The 7 Training Mistakes You’re Making (and How to Fix ‘Em)

Mistake #1: You let your ambition get the best of you.
“When you first start running, it’s tempting to think that once you’ve run two miles, you can try to run three the next day,” says Rowley. “But if you’re new to running, or you’re just coming back from an injury, that 50 percent increase is too much.”
Reel it in, speedy! The best way to build up stamina without causing injury is to gradually increase your mileage. Try running the same weekly distance for two weeks in a row before increasing your mileage very gradually. Many running experts suggest adding only ten percent of your weekly mileage to the next week’s total.
Mistake #2: You’re in Beast Mode every time you run.

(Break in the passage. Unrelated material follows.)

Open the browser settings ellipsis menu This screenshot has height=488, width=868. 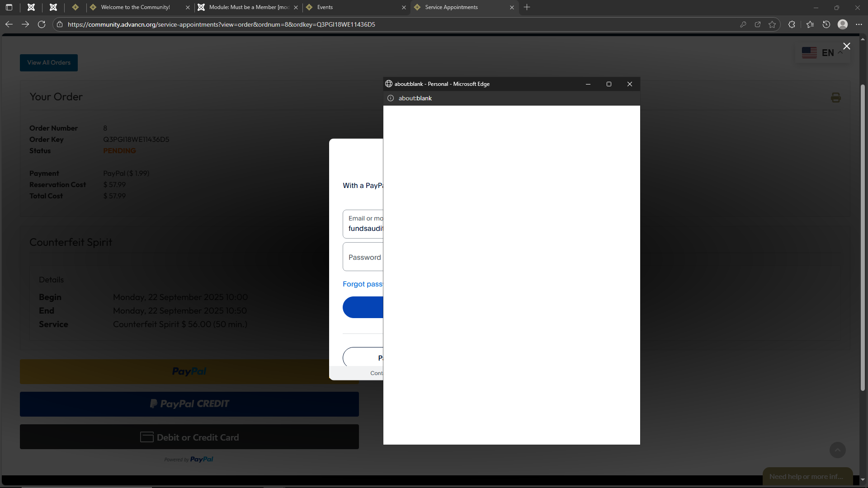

We get it — you want to annihilate every workout! Many runners try to make every run faster than the last. But if you try to run at top speed every time, you’re going to get too tired, which means that you’ll likely be too drained to run the next day. You’ll also be too worn out to maintain good form while running — a one-way ticket to Injuryville. Hard runs should only be a small part of your training plan, and (like mileage) should be introduced gradually to help your body adapt.
Most of your runs should be at a conversational pace, says Rowley. If you can talk to someone while running without gasping for breath, you’re at a comfortable pace for your body. Regularly running at this speed means that you’ll be able to adequately recover so you can safely run multiple times a week.
Mistake # 3: You’re a one-trick pony.
Although clocking miles and improving your running is a goal for you, sticking to a running-only fitness plan won’t allow you to see results as quickly. Once the body is used to a particular workout, muscles aren’t as engaged, and therefore will not work as hard as they once did. To get the most out of your training, supplement your runs with cross-training activities like swimming, cycling or weights.
Yes — we said weights! Runners, especially female runners, tend to shy away from the weight room. “One of the biggest mistakes I see women make is their belief that strength training will make them big or bulky — which is completely false.” Rowley asserts. “Strength training is the best way to boost metabolism and maximize calorie burn both in and out of the gym. Just sticking to running can actually cause you to lose muscle by burning away the muscle instead of fat.”